ついに各チームの稽古も終わり、明後日は劇場入りという日を迎えました。この三本+αの企画は想像以上に創造的であり疾風怒濤でした。三人とも作風が違う作家、どう組み合わせるのかは、総合演出の田中が知恵を絞り、まだ何も書いていなかった私が帳尻を合わせるぞ!と全てがCチームとの組み合わせとなりました。まあ、これも奢れるものは久しからずの例に洩れず、私は脱稿できない苦しみを久々に味わいました。でも、苦しんだだけのことはありました。いつもと違う、メメント三人組のアンサンブルをお楽しみ頂けます。

面白いもので、どこかのチームが演出に苦労すると誰かが感想を言ったり、思いついたりしたことが、突破口になったりカンフルになって、そのチームが危機を脱出するのです。そうすると又、他のチームが負けてはいられないと奮闘し始め、過程として袋小路に陥るのですが、又それも、他者とのコミュニケーションで超えていく。本当にこうやって、いいとこ、悪いとこ、みんな吸収して各チームの劇が開花していくのを見るのは、作家冥利につきます。

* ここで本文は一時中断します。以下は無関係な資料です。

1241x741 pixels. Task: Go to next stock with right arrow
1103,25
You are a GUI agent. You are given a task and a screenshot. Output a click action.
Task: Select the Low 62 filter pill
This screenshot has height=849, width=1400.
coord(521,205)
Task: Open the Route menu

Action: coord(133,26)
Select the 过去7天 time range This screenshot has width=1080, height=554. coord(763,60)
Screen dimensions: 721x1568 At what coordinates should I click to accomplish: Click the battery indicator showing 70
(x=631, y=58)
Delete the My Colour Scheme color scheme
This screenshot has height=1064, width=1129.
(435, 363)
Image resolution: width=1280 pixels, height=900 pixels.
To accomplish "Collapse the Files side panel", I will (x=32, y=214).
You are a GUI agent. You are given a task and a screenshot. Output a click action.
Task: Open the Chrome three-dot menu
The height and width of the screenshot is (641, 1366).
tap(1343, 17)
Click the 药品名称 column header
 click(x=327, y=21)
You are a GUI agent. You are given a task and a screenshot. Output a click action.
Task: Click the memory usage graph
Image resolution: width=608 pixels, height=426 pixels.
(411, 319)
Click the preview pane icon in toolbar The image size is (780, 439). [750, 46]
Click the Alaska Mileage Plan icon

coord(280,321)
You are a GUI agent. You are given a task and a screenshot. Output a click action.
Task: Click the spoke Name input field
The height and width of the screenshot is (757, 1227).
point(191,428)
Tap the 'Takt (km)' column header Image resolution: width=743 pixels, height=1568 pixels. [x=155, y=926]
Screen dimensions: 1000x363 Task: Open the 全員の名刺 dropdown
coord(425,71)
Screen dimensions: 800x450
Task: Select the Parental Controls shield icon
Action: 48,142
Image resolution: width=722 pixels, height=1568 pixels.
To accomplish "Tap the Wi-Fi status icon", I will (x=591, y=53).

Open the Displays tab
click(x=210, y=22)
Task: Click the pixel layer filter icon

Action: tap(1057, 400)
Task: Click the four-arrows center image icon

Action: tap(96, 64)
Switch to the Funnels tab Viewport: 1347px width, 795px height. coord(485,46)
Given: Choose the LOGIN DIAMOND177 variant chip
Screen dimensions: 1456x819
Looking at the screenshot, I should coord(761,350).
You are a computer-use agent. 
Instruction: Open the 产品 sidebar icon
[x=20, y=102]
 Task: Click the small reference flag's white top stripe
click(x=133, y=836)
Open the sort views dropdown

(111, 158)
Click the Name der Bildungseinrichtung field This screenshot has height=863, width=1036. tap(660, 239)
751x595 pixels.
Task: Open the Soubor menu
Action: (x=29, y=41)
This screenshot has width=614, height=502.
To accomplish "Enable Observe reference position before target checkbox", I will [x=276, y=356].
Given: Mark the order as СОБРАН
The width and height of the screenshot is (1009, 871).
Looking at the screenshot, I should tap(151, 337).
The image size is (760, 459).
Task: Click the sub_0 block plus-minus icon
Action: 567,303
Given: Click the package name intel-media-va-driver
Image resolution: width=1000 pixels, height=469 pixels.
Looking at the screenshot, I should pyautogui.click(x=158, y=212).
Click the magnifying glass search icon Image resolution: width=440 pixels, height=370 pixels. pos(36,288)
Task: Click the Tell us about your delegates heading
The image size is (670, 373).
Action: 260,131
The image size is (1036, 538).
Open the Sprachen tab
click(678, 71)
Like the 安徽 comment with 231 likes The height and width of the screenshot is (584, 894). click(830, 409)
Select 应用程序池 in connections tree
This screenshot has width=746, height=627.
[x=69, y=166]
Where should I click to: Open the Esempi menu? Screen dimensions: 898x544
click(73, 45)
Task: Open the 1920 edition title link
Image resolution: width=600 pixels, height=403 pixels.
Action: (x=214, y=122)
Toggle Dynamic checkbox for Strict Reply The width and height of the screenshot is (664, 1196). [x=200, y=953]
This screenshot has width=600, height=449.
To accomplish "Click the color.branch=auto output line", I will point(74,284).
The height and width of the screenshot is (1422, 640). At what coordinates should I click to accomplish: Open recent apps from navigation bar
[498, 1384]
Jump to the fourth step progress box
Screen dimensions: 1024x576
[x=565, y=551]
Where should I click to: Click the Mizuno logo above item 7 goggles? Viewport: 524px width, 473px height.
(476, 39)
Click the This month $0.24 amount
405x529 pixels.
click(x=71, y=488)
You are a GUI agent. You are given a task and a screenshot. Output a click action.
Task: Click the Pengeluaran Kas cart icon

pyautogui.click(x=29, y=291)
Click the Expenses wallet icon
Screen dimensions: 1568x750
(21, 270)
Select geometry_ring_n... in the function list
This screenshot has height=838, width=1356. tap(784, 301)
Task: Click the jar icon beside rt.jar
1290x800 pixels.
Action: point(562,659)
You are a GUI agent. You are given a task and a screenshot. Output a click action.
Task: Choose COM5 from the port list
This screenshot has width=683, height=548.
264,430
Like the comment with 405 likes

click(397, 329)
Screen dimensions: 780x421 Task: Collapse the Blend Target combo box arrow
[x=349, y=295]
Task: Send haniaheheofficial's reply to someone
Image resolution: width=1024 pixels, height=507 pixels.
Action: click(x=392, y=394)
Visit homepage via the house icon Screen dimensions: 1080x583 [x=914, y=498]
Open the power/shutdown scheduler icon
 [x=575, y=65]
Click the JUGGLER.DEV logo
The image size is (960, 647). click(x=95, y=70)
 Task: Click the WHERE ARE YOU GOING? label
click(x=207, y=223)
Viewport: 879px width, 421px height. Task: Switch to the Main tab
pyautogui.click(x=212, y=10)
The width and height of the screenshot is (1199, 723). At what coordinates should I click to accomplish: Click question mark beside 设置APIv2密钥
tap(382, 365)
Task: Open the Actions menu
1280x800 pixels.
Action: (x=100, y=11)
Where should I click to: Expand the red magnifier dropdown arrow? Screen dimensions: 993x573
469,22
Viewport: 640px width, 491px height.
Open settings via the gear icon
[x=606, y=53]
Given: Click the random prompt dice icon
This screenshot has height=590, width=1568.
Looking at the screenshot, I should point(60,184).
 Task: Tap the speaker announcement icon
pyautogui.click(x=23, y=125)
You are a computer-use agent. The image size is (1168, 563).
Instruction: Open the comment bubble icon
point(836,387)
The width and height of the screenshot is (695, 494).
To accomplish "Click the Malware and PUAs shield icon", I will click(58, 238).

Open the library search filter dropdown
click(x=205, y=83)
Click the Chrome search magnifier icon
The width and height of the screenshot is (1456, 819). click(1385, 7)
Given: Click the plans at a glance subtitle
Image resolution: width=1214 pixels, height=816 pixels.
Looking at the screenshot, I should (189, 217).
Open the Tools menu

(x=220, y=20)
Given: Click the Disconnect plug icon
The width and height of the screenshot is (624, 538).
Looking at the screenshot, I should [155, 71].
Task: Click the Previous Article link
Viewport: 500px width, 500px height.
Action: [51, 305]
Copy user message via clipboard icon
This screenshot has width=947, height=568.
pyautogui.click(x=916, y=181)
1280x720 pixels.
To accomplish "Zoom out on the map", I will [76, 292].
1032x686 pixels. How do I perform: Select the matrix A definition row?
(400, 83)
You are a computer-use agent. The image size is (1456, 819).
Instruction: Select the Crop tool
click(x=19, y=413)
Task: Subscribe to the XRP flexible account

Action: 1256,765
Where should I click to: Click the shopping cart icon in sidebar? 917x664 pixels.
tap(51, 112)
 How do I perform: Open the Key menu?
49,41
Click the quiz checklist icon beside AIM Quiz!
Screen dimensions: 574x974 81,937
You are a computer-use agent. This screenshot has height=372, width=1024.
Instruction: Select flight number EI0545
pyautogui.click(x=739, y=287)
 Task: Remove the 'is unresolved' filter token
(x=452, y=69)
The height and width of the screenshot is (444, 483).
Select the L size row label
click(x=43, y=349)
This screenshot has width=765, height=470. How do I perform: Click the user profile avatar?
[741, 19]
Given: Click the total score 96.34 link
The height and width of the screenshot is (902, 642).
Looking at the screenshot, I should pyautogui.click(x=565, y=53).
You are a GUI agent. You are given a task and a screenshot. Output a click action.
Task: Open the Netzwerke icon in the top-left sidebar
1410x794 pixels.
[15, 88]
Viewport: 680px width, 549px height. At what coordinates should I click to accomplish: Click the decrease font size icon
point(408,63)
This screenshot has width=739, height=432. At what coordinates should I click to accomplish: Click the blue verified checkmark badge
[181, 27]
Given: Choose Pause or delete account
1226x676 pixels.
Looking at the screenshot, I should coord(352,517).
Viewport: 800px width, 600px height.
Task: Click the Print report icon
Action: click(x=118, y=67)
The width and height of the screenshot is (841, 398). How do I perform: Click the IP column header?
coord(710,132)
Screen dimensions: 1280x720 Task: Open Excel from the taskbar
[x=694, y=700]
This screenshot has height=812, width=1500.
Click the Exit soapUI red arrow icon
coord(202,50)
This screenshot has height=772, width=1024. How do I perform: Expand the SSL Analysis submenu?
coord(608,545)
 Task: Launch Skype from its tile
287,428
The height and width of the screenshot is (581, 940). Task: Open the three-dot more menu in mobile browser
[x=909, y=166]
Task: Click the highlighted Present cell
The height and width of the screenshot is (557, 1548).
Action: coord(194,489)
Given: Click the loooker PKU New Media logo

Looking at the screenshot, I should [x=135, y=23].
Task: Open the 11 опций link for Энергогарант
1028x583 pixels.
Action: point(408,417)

創造の苦しみの後は、チケット売り売りが待っていて、これも多数の演者、関係者の御尽力で、なんと土曜日は早々とSold outしてしまいました。嬉しいのですが・・・・しかし、当日御用意できるキャパを超えてしまうと、当日のお客様には桟敷席へお座り頂くこともあり、これも非常に心苦しいのです。その時、多分、私達のリーディングの出来が非常に問われるのでしょう。座布団投げられたりして・・・・・


稽古が一区切りし、劇場入りまでの間、制作はものすごい勢いでルーティンの雑務をこなします。パンフ作り、アンケート作り、いろんな持ち込み機材の手配など、いつまでも馴れない作業をリストに従ってこなします。はや、第五回の公演ですが、いつも劇場に入る日は、三途の川でなくルビコン川を渡ったなあ、ふと思うのです。そう、もはやサイは投げられたわけで、後戻りできないポイント・オブ・ノーリターンの地点。ここから私も機械の一つになって本番を作り上げます。まだまだ、不確定要素が多いのですが、きっと何とかなるでしょう。


大昔、稽古が終わり関西方面の劇場へ移動する時、いつも最終の二本前の新幹線に乗りながら、何となく関ヶ原の合戦に行くような悲壮な気分になりました。明日からは戦いだ!信じられるのは自分だけ!石橋を叩いて叩いて崩すぞ!みたいな変な力みで、新幹線の窓越しの闇を睨みつけていた事をよく思い出します。

でも、四年前にメメントの初舞台で名古屋に移動した時は、ドキドキと楽しさで一杯でした。そして今回、永田町で南北線を乗り換えて王子駅を目指す私は、幸福な期待と安心感でpit 北/区域を目指すのでしょう。それは、大勢の仲間がいるからです。

劇場は、北とぴあ方面の出口を出た所の道路を渡ってすぐです。雨でも濡れません。

でも、梅雨に入ったようですので、お時間に余裕を持ってご来場ください。では劇場でお会いしましょう!!